= Task =
Rescale everything from the start of the items down to the line containing "I will coord(701,898).", both ends included. Reproduce only those lines in full, requests included, and multiply each coordinate in the answers by 1.4, rounding to whole numbers with halves rounded up.

= Information shown =

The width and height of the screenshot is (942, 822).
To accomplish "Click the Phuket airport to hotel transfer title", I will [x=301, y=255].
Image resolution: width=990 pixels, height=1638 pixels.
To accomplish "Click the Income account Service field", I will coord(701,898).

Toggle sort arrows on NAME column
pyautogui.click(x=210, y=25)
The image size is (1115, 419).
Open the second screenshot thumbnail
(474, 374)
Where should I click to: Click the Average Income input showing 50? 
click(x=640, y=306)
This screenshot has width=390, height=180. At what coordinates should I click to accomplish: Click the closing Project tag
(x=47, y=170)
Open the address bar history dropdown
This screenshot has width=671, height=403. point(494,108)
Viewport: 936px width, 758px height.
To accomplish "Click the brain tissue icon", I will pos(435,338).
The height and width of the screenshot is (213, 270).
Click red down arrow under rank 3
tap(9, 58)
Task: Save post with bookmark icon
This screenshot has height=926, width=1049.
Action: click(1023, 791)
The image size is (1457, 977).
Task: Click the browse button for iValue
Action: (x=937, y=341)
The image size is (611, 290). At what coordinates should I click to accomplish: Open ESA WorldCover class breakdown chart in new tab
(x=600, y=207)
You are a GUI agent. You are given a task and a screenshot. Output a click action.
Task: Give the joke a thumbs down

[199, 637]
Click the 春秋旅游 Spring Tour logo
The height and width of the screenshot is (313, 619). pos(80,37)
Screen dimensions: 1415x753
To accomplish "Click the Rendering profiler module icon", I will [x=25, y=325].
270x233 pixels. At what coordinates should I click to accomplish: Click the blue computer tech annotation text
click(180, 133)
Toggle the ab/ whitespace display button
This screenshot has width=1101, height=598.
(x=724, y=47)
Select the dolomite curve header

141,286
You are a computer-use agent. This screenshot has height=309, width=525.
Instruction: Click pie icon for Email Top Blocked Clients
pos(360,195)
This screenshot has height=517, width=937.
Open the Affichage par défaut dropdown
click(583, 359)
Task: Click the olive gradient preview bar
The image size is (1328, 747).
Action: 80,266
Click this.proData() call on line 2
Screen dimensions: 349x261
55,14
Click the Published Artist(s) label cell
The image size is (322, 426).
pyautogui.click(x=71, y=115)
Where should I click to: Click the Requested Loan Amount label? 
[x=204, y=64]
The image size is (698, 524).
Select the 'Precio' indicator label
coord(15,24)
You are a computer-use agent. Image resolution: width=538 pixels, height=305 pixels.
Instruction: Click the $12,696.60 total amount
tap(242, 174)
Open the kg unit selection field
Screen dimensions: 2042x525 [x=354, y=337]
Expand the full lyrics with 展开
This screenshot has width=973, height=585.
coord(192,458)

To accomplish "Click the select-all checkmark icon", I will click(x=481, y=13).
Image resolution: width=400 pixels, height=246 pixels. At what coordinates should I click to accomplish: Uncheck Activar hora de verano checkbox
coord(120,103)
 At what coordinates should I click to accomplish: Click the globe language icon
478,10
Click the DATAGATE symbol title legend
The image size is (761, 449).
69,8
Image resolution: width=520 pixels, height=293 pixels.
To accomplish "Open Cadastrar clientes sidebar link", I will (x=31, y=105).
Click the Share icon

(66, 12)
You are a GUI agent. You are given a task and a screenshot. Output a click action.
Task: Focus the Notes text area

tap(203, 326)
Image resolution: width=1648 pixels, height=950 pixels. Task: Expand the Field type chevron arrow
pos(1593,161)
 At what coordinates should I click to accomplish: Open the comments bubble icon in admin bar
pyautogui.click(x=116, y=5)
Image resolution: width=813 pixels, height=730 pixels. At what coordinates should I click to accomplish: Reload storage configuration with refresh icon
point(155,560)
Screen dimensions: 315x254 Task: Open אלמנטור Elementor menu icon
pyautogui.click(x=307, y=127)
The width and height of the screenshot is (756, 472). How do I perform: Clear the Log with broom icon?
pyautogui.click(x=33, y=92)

= Exercise response =
The width and height of the screenshot is (942, 822).
To accomplish "Click the Phuket airport to hotel transfer title", I will [x=421, y=357].
Image resolution: width=990 pixels, height=1638 pixels.
To accomplish "Click the Income account Service field", I will coord(981,1257).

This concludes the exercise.